- [OBJECTIVES]
1. Name every herbicide mentioned in the peanut weed control text.
2. According to the peanut weed control text, where and over which years were the trials run?

Crop stand directly affects ability of any crop to compete with weeds. To capture this form of cultural weed control, final crop stands need to be uniform. Peanut stands are frequently non-uniform, despite the use of precision vacuum planters. Trials were conducted from 2009 through 2011 in Tifton, GA to determine the effect of non-uniform peanut stands on weed control, grade, and marketable peanut yield. Non-uniform peanut stands were established by modifying vacuum planter discs that created skips 18 cm wide and 36 cm wide at regular intervals and compared with peanut at a uniform stand. The weed control regimes chosen reflected differing degrees of residual weed control provided by flumioxazin or imazapic and addressed the need for residual weed control when peanut stands are non-uniform. Postemergence (POST) herbicides bentazon, paraquat, and 2,4-DB were chosen to test the theory that properly timed applications of non-residual herbicides will control weeds in skips without the need for preemergence (PRE) herbicides. There was no significant interaction between peanut stand uniformity and weed control regime for any parameter. Weed response to peanut stand was variable among species and inconsistent. Weed densities tended to be lower when the residual herbicides flumioxazin and/or imazapic were part of the herbicide regime. Peanut yields and percent total sound mature kernels were not affected by narrow (18 cm) skips, but were reduced two years out of three by wide (36 cm) skips. Peanut yields and grade were similar among weed control regimes that used PRE herbicides and POST herbicides with no residual weed control properties. These results indicate that weed control considerations are not a factor when peanut skips are <18 cm. The herbicide choices evaluated are capable of controlling weeds allowing peanut to compensate for non-uniform stands and not have yield reduction when skips are <18 cm.

- [DATA PROVIDED]

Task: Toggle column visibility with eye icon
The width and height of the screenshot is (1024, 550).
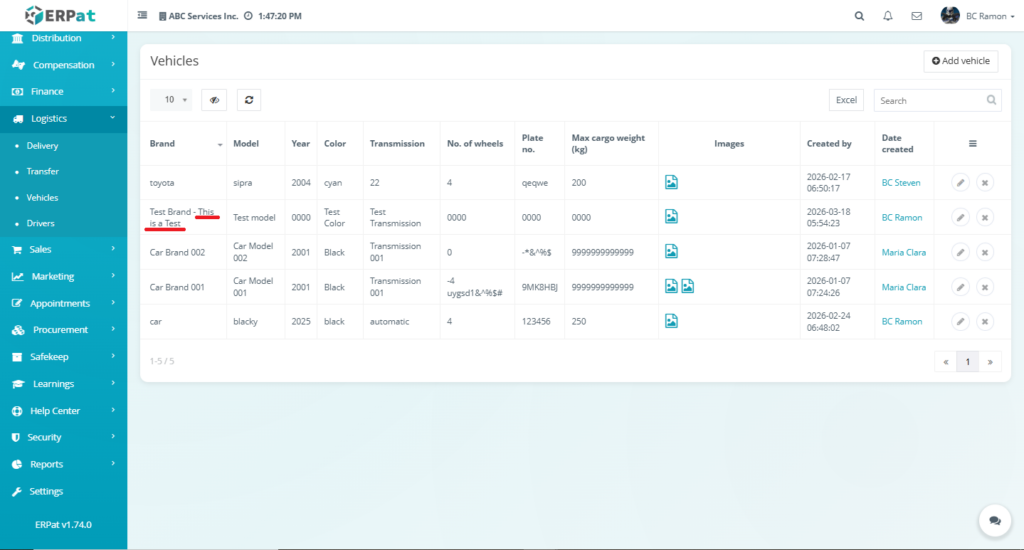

- [TASK ANSWERS]
1. flumioxazin, imazapic, bentazon, paraquat, 2,4-DB

2. In Tifton, GA, from 2009 through 2011.